Machado explica que a relação da mortalidade entre 0 e 1 ano de idade com a expectativa de vida da população é grande, pois muitas mortes consideradas “pouco evitáveis”, devido a problemas no parto ou anomalias do bebê, ocorrem nesse período, e as crianças tendem a viver em média de 1 a 2 meses. “Já a mortalidade entre 1 e 4 anos é mais afetada pelos fatores relacionados à renda. A criança já não recebe os anticorpos da mãe (ou os recebe em menor quantidade), brinca mais, ‘se suja mais’, adquire mais infecções. Há, ainda, o mecanismo da ‘competição entre irmãos’, muito mais importante em famílias pobres, onde se disputa o mesmo alimento e atenção dos familiares”, afirma. “As doenças da pobreza, o abandono, começam a emergir nesse período com mais intensidade”, completa. De acordo com o IBGE, uma em cada três crianças brasileiras mora em domicílio com renda familiar per capita de até um salário mínimo e meio.
Outro problema apontado no relatório do Unicef em relação à infância é o Baixo Peso ao Nascer (BPN) – menos de 2,5 quilos –, que afetou 10% das crianças brasileiras nascidas entre 1998 e 2003 e atinge 30% das que nascem na Índia, em Bangladesh e no Sudão. “A principal causa do BPN no Brasil e em todo o mundo é a prematuridade. E as causas da prematuridade são múltiplas, algumas ainda desconhecidas”, diz Leal, da Fiocruz. O baixo peso do bebê prematuro está relacionado à sua idade de gestação (seis, sete meses) e não significa desnutrição, mas um aumento de risco em relação a algumas doenças. Segundo Leal, os nascimentos prematuros podem estar relacionados à hipertensão arterial ou a doenças cardíacas da mãe, a infecções durante a gestação e a idades maternas de risco (gestantes idosas ou adolescentes) e, por isso, é importante a assistência pré-natal bem feita e a qualidade de atendimento na hora do parto. “Nos últimos anos, a assistência à gravidez de alto risco melhorou muito e, consequentemente, mais crianças prematuras têm nascido e sobrevivido”, observa Vargas, da Furb.

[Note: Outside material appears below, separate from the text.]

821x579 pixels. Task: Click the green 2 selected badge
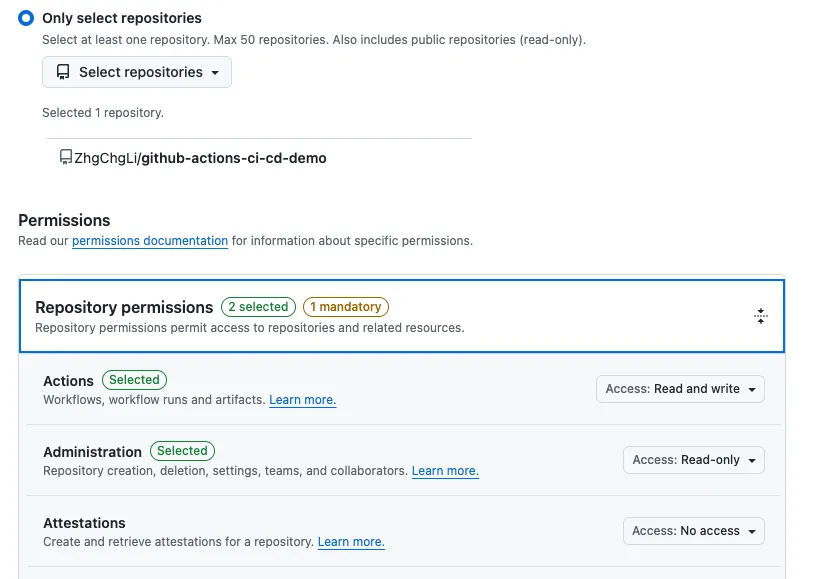(258, 307)

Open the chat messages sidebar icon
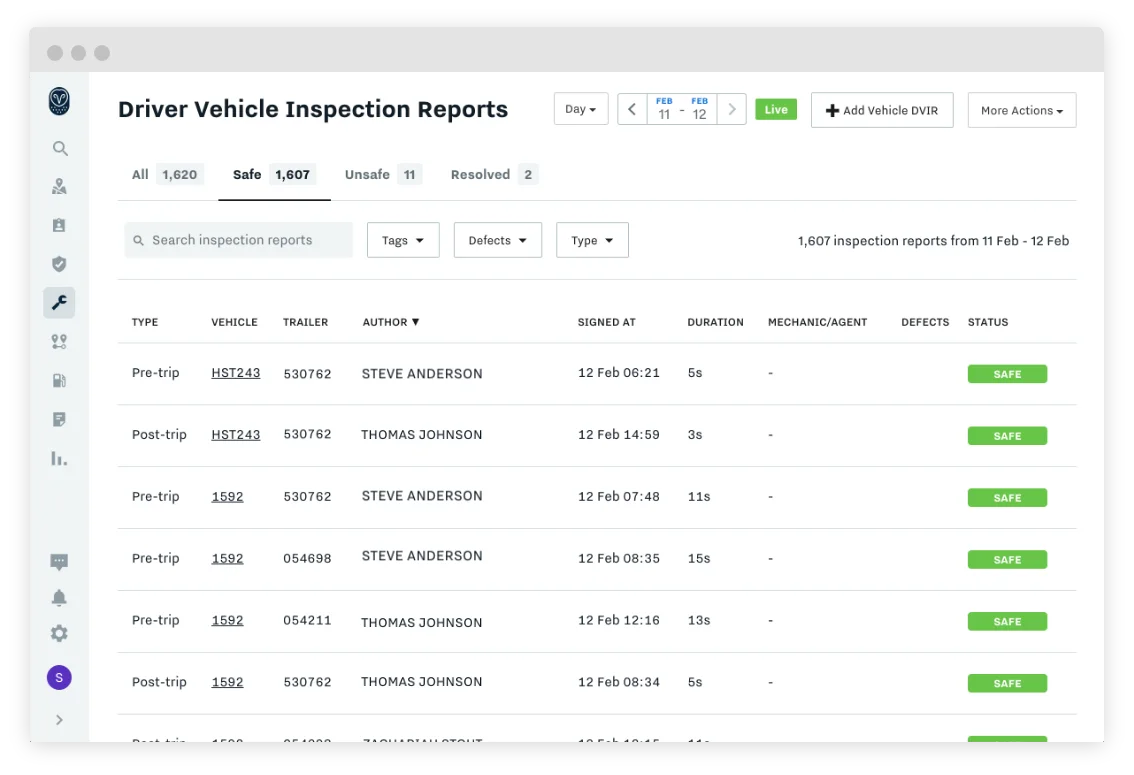point(59,562)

Estrutura etária e políticas públicas
Para Machado, da UFMG, os adultos e os idosos tendem a ter uma relevância maior nas políticas públicas do que a infância e a adolescência. “As crianças e os adolescentes não têm peso como ator político, dependendo de seus pais ou outros atores mais organizados para lutar por eles”, diz. Ela cita como exemplo os Estados Unidos, onde atualmente há uma crise na educação básica, mas os atores políticos mais idosos lutam por medicamentos gratuitos para a população, cuja parcela mais velha tem chance maior de necessitar do uso de medicamentos para tratamento de doenças crônicas. Se existem problemas nas políticas públicas para infância em países desenvolvidos, cuja população envelheceu nas últimas décadas, ele é ainda mais grave nos países onde as crianças são maioria. “No caso dos países muito jovens, são normalmente muito pobres, e não há uma organização política que priorize os mais jovens. Esses países tendem a ser muito dependentes das intervenções dos países mais ricos em suas políticas”, conclui.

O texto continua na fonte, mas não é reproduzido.